Better understanding of energy sufficiency

France has made energy sufficiency – the deliberate reduction of energy consumption – one of the three pillars of its decarbonisation strategy, alongside nuclear and renewables. However, Brussels and other European capitals have yet to fully embrace the approach. Paul Messad discusses the French approach in an article on the EURACTIV website.

 

Energy sufficiency, a French political concept still misunderstood in Europe

The French government presented its energy sobriety plan in October last year, at a time when the country’s nuclear fleet was partly out of service and Europe was facing winter gas shortages following the Russian military aggression in Ukraine.

‘Energy sufficiency’ seeks to influence behavioural change, in a planned and deliberate way, in order to reduce energy consumption. For Paris, the goal was to reduce energy use by 10% by the end of 2024.

The government slated 15 key measures “on the whole range of energy savings” – from reducing heating to a maximum of 19°C in offices, to reducing shower time and encouraging people to carpool.

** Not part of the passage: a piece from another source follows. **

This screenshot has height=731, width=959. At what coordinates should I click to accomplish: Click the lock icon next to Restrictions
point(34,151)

This was a “first step towards the objective of reducing final energy consumption by 40%” between 2022 and 2050, said the Energy Transition Minister, Agnès Pannier-Runacher, who spoke at a hearing in the French Senate on 24 May.

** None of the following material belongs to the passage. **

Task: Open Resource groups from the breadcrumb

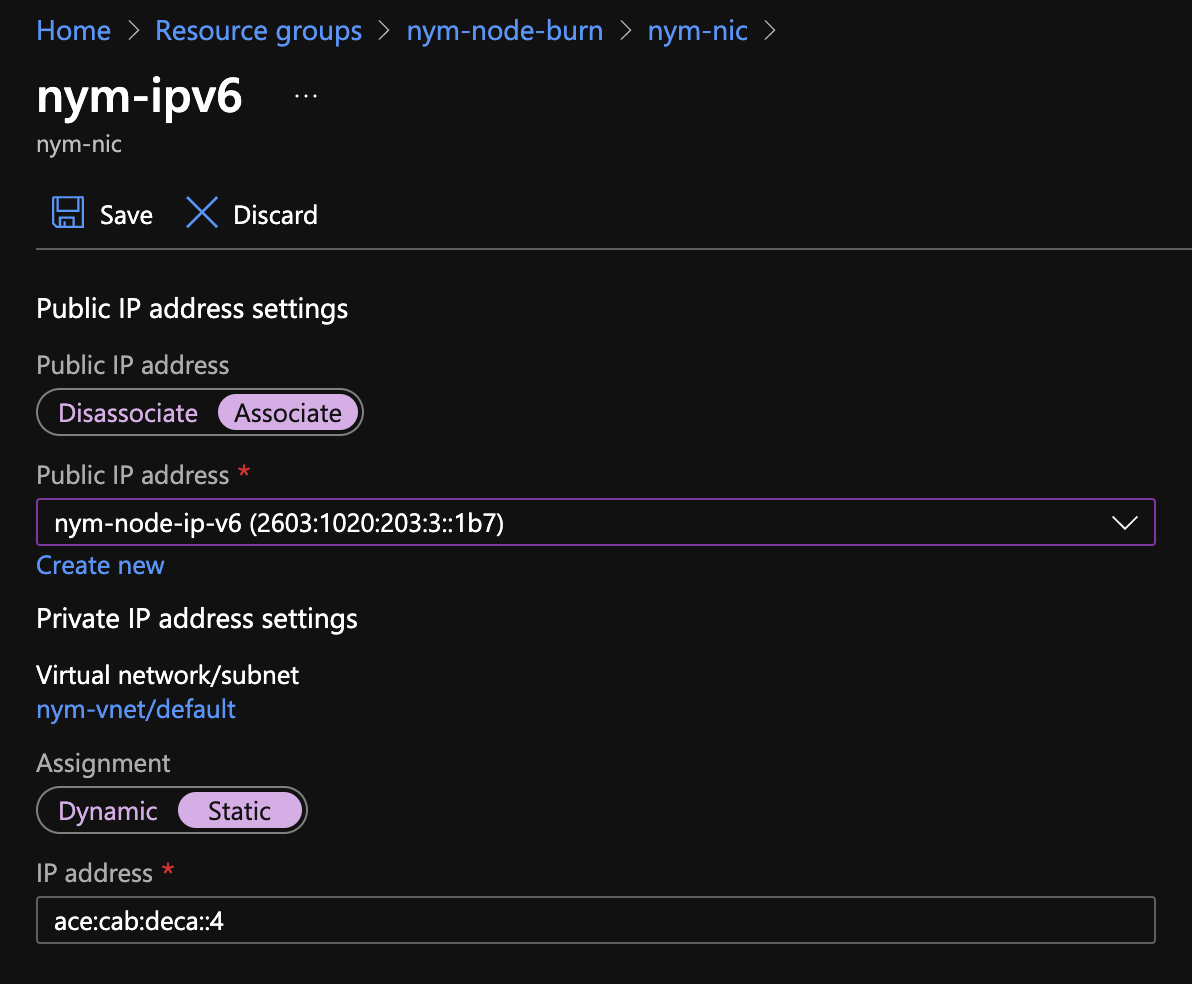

It was also an important step towards achieving the European objective of reducing energy consumption by 11.7% by 2030, as set out in the Energy Efficiency Directive, which was being revised at the time.

According to the directive, energy savings are “the amount of saved energy determined by measuring and/or estimating consumption before and after implementation of one or more energy efficiency improvement measures”.

Does this mean that energy sufficiency is a part of energy efficiency improvement measures? According to the IPCC, sufficiency is defined as “a set of measures and daily practices that avoid demand for energy, materials, land and water while delivering human well-being for all within planetary boundaries”.

Conversely, energy efficiency involves reducing energy consumption for a given good or service.

While the two concepts share the same objective of reducing energy consumption, there is a fundamental difference: where efficiency means replacing an internal combustion car with an electric car, sufficiency means taking a bicycle, explains the Jacques Delors Institute in a May 2022 briefing note.

In that sense, sufficiency represents a more radical departure from existing consumption patterns that prompts a structural change in behaviour rather than being focused on the short term.